FuelCell Energy’s tri-generation system installed at Toyota’s Port of Long Beach site will use directed renewable biogas to deliver hydrogen, electricity, and water. The carbon-neutral 2.3 MW fuel cell system will power the site, supply hydrogen to fuel vehicles, reduce the port’s emissions, and generate water to wash cars.
When users enter the experience, they are transported to the Toyota Facility, where they can transport to the FuelCell Energy location. Once there, a prompt starts the experience to learn more about how FuelCell Energy’s tri-generation system will use directed renewable biogas to deliver hydrogen, electricity, and water to Toyota’s Port of Long Beach site.
Mobile and Desktop Friendly
Visitors can interact on the site through their computer or mobile device. The site is responsive and allows you a seamless experience regardless of the device you are on.
Key Highlights of the Process
Users will flow through highlights of the plant, where they will learn about the following:
Biogas: Renewable Biogas from organic waste is delivered to the site by pipeline. The biogas contains methane that is converted into hydrogen inside the fuel cell stacks.
Saturation: Biogas is sprayed with water and humidified inside the saturator. Wetting the gas to an ideal water/methane ratio allows the steam-reforming conversion of the fuel to hydrogen in the fuel cell stacks.
Heated: 1000°F exhaust from the fuel cell stacks passes over tubes containing saturated gas, heating the wet has for the steam reforming process.

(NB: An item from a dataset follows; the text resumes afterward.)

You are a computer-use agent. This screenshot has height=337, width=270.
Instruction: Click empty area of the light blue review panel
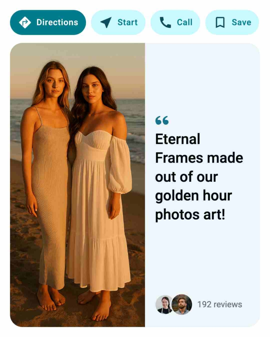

Fuel Cell Stacks: The fuel cell stacks steam-reform the wet gas into hydrogen using heat and water as byproducts of the fuel cell electrochemical power generation process. The combustion-free process emits water, not pollutants.
Electricity: Direct current from the fuel cell is converted into alternating current at the right voltage and frequency for delivery to the power grid or on-site use at nearby facilities.
Water: Fuel gas leaving the fuel cell contains excess hydrogen and water vapor. Cold air is blown over tubes containing the gas, cooling the gas, so the vapor condenses as water and is removed from the gas. Water is reused by the fuel cell, and the excess is sent to Toyota’s car washing station.
Hydrogen: Hydrogen is purified to the level required by fuel-cell electric vehicles. The purified hydrogen is then delivered to the hydrogen fueling station and dispensed to fuel zero-emission vehicles.